Nie milkną echa niedzielnego koncertu The Rolling Stones. Legendarni rock’n’rollowcy po raz piąty wystąpili w naszym kraju i ponownie narobili sporo szumu – również ze względów pozamuzycznych.
Przyjazd do Polski The Rolling Stones od momentu ogłoszenia wzbudzał sporo emocji. Ze względu na rangę zespołu, ale i historię jego występów w naszym kraju (po raz pierwszy Stonesi wystąpili w Warszawie w 1967 r. jeszcze w czasach głębokiego komunizmu).
Tego, że pojawią się głosy mające na celu nadanie wydarzeniu politycznego wydźwięku, można się było spodziewać. Tak też się stało. Jeszcze przed koncertem list otwarty do członków The Rolling Stones wystosował Lech Wałęsa, prosząc o odniesienie się przez muzyków do tematu zmian w polskim sądownictwie.

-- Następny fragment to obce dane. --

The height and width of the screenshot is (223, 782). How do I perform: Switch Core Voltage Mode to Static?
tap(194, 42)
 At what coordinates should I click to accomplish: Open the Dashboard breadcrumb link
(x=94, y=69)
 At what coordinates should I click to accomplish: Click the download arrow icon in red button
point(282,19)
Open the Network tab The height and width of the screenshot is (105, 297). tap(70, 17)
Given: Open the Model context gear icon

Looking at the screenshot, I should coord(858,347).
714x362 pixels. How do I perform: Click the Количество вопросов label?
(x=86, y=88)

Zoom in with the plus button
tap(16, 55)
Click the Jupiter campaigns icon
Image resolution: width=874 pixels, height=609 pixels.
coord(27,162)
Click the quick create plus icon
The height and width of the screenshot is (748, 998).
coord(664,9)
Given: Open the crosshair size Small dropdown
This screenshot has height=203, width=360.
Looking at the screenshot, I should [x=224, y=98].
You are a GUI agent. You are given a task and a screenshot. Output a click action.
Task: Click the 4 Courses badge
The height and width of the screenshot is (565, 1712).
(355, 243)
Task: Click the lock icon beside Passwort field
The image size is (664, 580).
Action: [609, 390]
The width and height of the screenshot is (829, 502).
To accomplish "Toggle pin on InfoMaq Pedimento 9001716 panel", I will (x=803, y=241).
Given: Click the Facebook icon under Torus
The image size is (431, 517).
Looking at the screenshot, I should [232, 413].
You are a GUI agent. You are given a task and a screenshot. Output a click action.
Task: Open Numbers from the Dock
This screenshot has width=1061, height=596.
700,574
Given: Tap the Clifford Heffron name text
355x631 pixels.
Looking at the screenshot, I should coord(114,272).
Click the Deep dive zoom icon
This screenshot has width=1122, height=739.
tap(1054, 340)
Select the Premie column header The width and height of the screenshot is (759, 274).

„Prosimy o waszą uwagę, mając na względzie wybitnych, odważnych ludzi, którzy walczyli o wolność w bloku wschodnim. Ci ludzie wiele poświęcili za wolność słowa i sztuki. Rozumieli, że dla ochrony wolności sądy muszą być niezależne. To był jeden z ważnych celów ich walki. Znaliście takie osoby. Vaclav Havel był jedną z nich” – napisał były prezydent RP.
Wygląda na to, że apel dotarł do zespołu. W niedzielę na Stadionie Narodowym w Warszawie do zamieszania wokół polskiego sądownictwa ze sceny odniósł się Mick Jagger.
– Jestem za stary, żeby być sędzią, ale wystarczająco młody, żeby śpiewać – rzucił ze sceny wokalista The Rolling Stones. – Byliśmy tu na koncercie w 1967 r. Mam nadzieję, że trochę się od tego czasu nauczyliście – dodał.
Wypowiedź Jaggera nie przeszła bez echa. Szeroko komentują ją polskie, ale i zagraniczne media. Słowa frontmana Stonesów odnotowała agencja Reutera. Przytaczają je również „Billboard” i „New York Times”.
Ważny głos w ważnej sprawie czy mieszanie muzyki w sprawy, z którymi nie powinno się jej łączyć? Nie oceniamy. Komentarze są dla was.
Niedzielny koncert był piątym występem The Rolling Stones w Polsce. Pierwsze dwa odbyły się w 1967 r. w Sali Kongresowej w Warszawie.